RECORDS SHOWN START
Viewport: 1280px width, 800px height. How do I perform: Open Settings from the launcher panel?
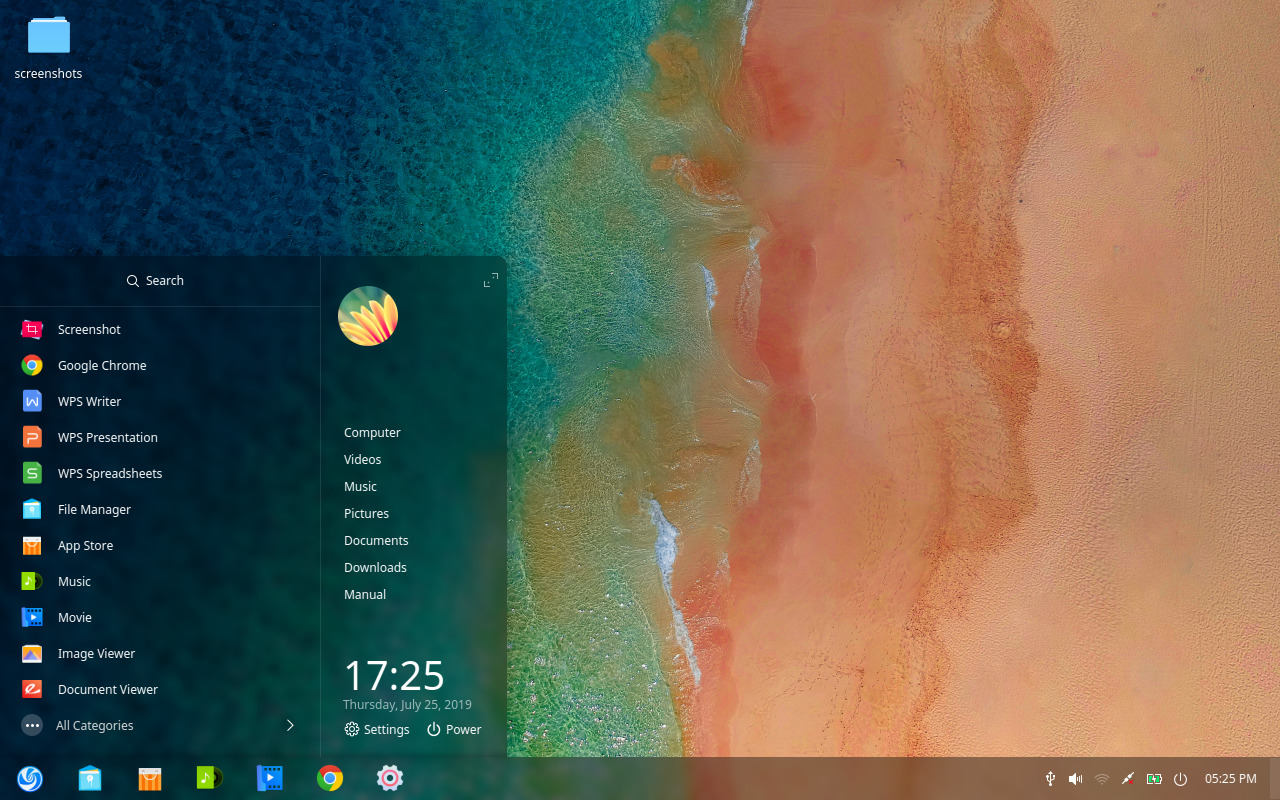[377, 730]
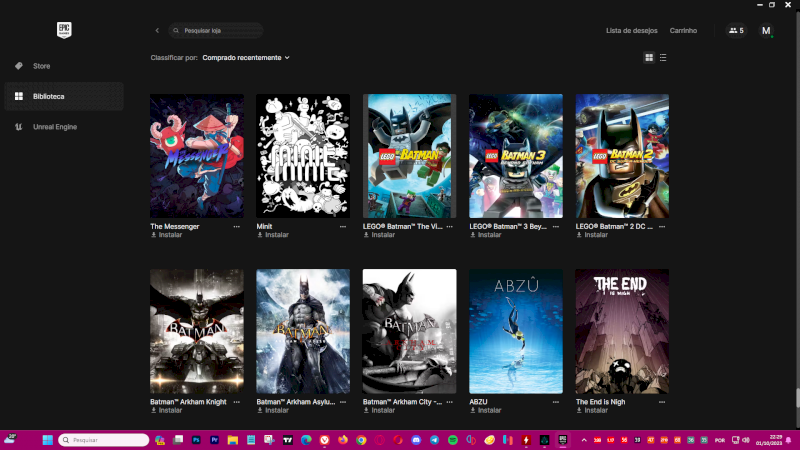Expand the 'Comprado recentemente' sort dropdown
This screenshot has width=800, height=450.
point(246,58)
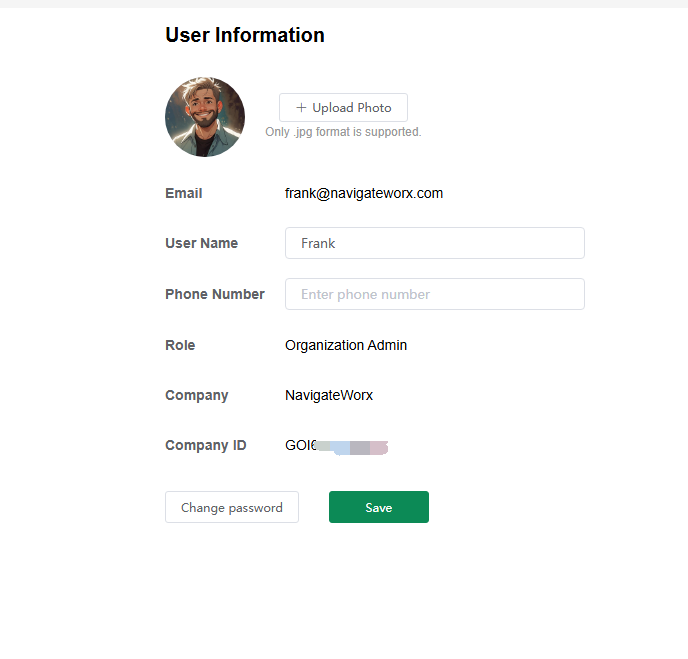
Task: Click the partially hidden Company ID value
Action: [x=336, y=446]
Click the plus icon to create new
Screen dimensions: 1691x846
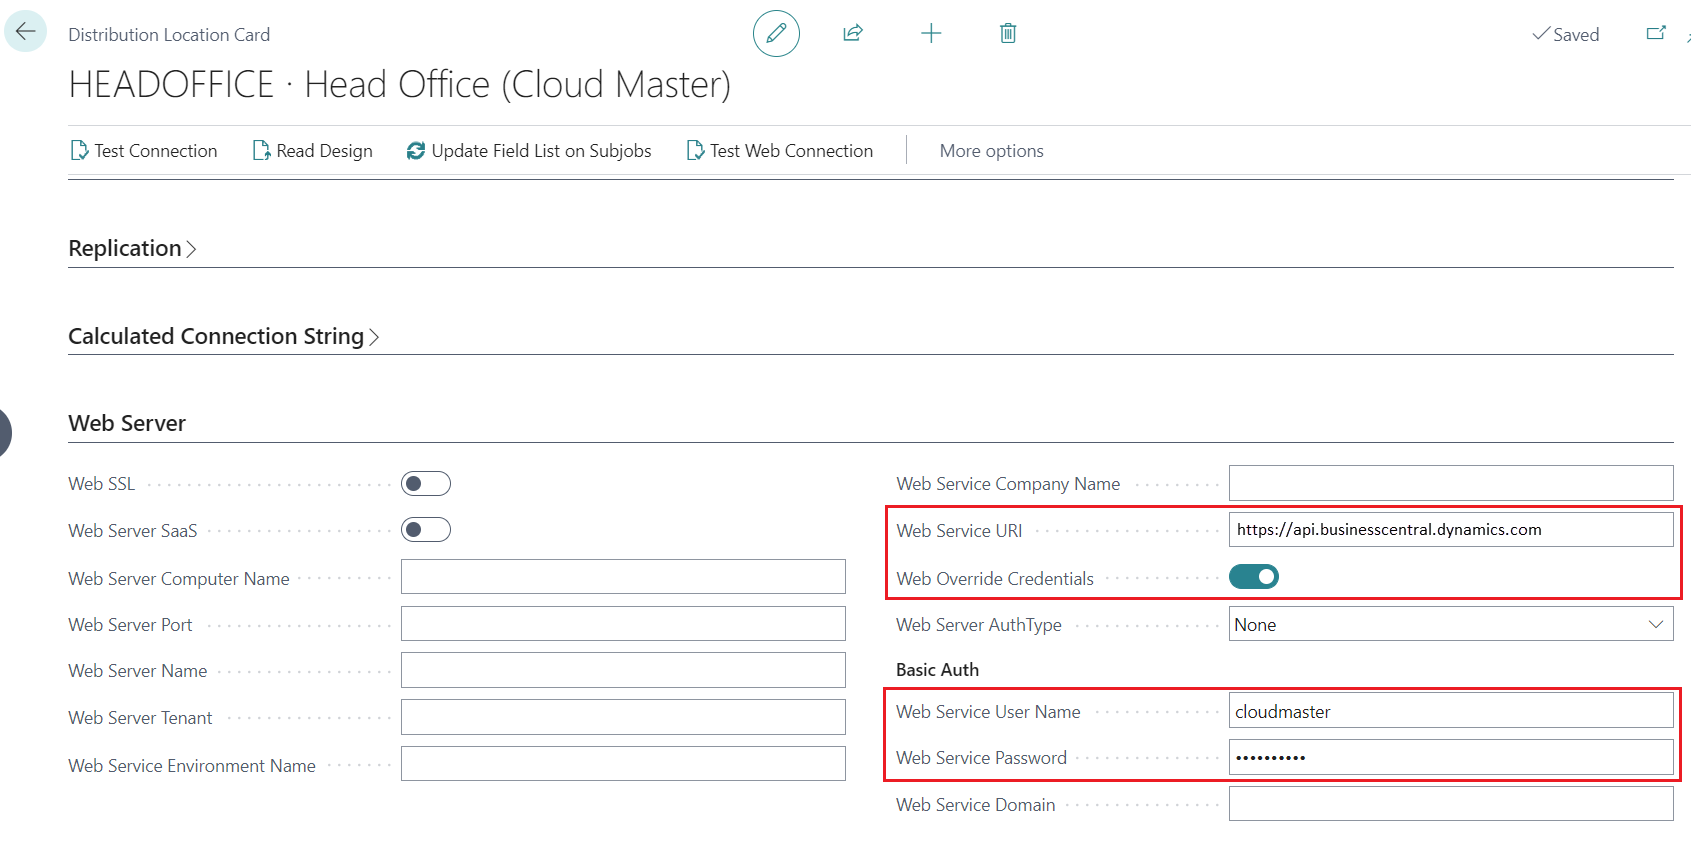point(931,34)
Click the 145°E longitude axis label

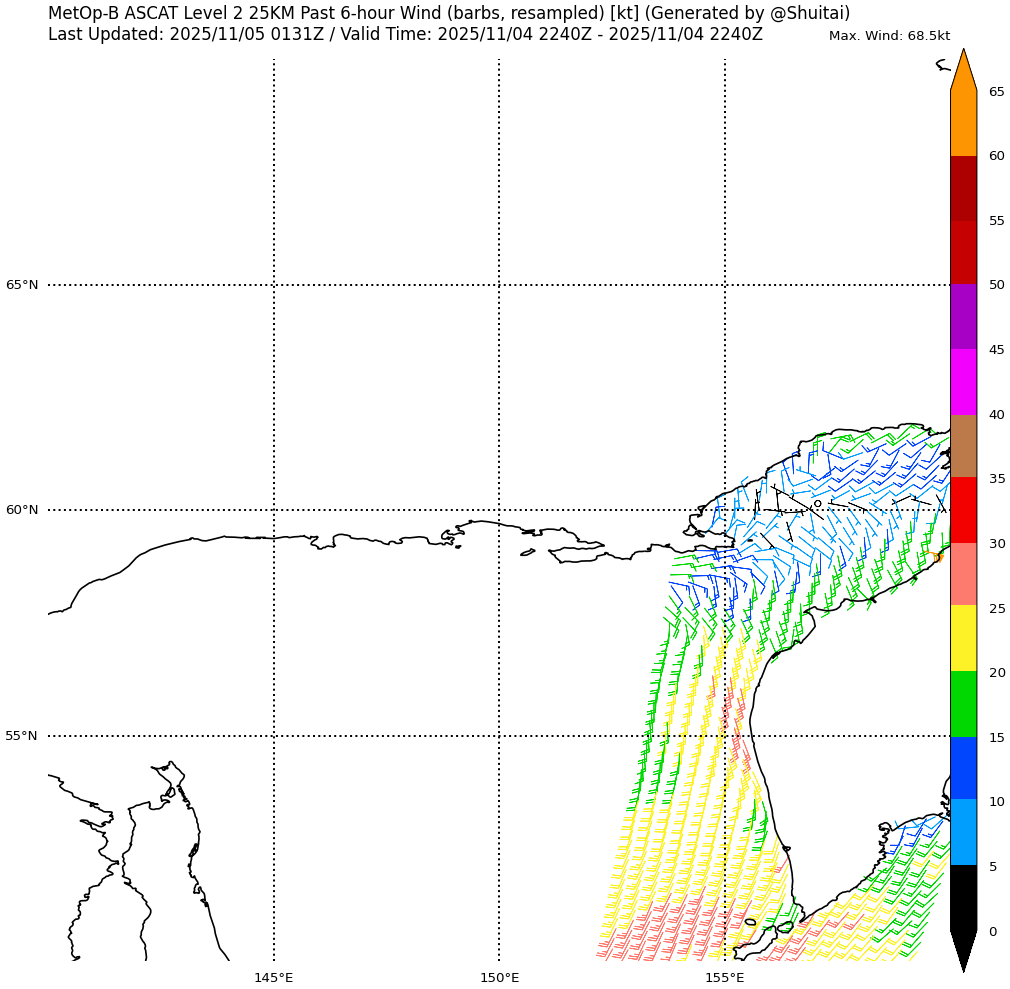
RECORDS SHOWN END
▶ [YOUR INSTRUCTIONS] Repeat every line of the data above exactly, but drop the pictures.

▶ [WRITTEN SOLUTION]
Viewport: 1280px width, 800px height. How do I perform: Open Settings from the launcher panel?
[377, 730]
Expand the 'Comprado recentemente' sort dropdown
This screenshot has width=800, height=450.
point(246,58)
Task: Click the partially hidden Company ID value
Action: [x=336, y=446]
Click the plus icon to create new
Screen dimensions: 1691x846
point(931,34)
Click the 145°E longitude axis label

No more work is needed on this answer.